5. Het college heeft de aanvraag afgewezen, omdat eiser volgens het college zijn hoofdverblijf niet heeft in de gemeente Zaanstad.
6. Eiser heeft in bezwaar aangevoerd dat hij merendeels in Zaanstad verblijft. Ook heeft hij aangevoerd dat zijn vriendin een positieve beoordeling van de aanvraag om een uitkering op grond van de Pw in Nijmegen heeft ontvangen en dat daarbij is betrokken, na onderzoek, de conclusie dat eiser volgens de gemeente Nijmegen niet woonachtig is in Nijmegen. Ook heeft eiser aangevoerd dat door het college ten onrechte niet is vermeld dat hij een aanvraag op grond van de Bbz had moeten doen. Eiser heeft op 9 juli 2025 een nieuwe aanvraag Bbz gedaan.
7. Het college heeft het bezwaar in het bestreden besluit ongegrond verklaard.
8. Eiser is het niet eens met de afwijzing van de aanvraag. Eiser betwist dat hij zijn hoofdverblijf niet heeft (gehad) op het opgegeven uitkeringsadres in de gemeente Zaanstad. Het college heeft dit volgens hem onvoldoende aannemelijk gemaakt. Er is sprake van schending van het zorgvuldigheidsbeginsel, omdat door het college onvoldoende onderzoek is gedaan. Eiser verwijst naar vaste rechtspraak van de Centrale Raad van Beroep (CRvB). Het college kon op basis van het uitgevoerde onderzoek niet zonder meer vermoeden dat eiser geen hoofdverblijf heeft op het uitkeringsadres. Volgens eiser heeft zijn zoon nimmer gezegd dat hij veel in Nijmegen verblijft en zijn de woorden van de zoon uit de context gehaald. Dat de auto van zijn vriendin niet bij hem is aangetroffen, kan niet bijdragen aan het vermoeden dat eiser niet in de buurt van de woning verblijft, aangezien de auto van zijn vriendin is.
Daarnaast is de verklaring van eiser uit zijn verband gehaald. De boekhouding van zijn ondernemingen ligt bij zijn broer, omdat bij zijn zoon hier geen plaats voor is. Ook is geen plaats voor al zijn kleding in de kamer in Zaanstad, vandaar dat een deel van zijn kleding bij zijn broer ligt. Eiser heeft op diverse momenten aangeboden om zijn kamer te laten zien, maar hier is door het college geen gebruik van gemaakt. Ten onrechte heeft geen aanvullend buurtonderzoek plaatsgevonden.
9. In artikel 40, eerste lid, van de Pw is bepaald dat het recht op bijstand bestaat jegens het college van de gemeente waar de belanghebbende zijn woonplaats heeft.

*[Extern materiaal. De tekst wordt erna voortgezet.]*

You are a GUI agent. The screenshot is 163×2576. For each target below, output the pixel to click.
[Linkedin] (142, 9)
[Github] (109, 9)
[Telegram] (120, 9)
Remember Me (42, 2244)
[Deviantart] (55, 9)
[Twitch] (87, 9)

Voor het antwoord op de vraag waar de woonplaats is, is volgens vaste rechtspraak uitsluitend bepalend waar betrokkene zijn hoofdverblijf heeft. Het hoofdverblijf van iemand is daar waar het zwaartepunt van zijn/haar persoonlijk leven zich bevindt. Dit moet worden bepaald aan de hand van concrete feiten en omstandigheden.
10. De bewijslast van bijstandbehoevendheid rust bij een aanvraag in beginsel op de aanvrager zelf. De aanvrager is onder meer verplicht juiste, volledige en controleerbare gegevens te verstrekken over zijn feitelijke verblijfplaats, omdat deze gegevens van essentieel belang zijn voor de vaststelling van het recht op bijstand. Vervolgens is het aan het bijstandverlenend orgaan om deze inlichtingen op juistheid en volledigheid te controleren. Indien de aanvrager niet aan de wettelijke inlichtingen- of medewerkingsverplichting voldoet, is dit een grond voor weigering van de bijstand, indien als gevolg daarvan het recht op bijstand niet kan worden vastgesteld.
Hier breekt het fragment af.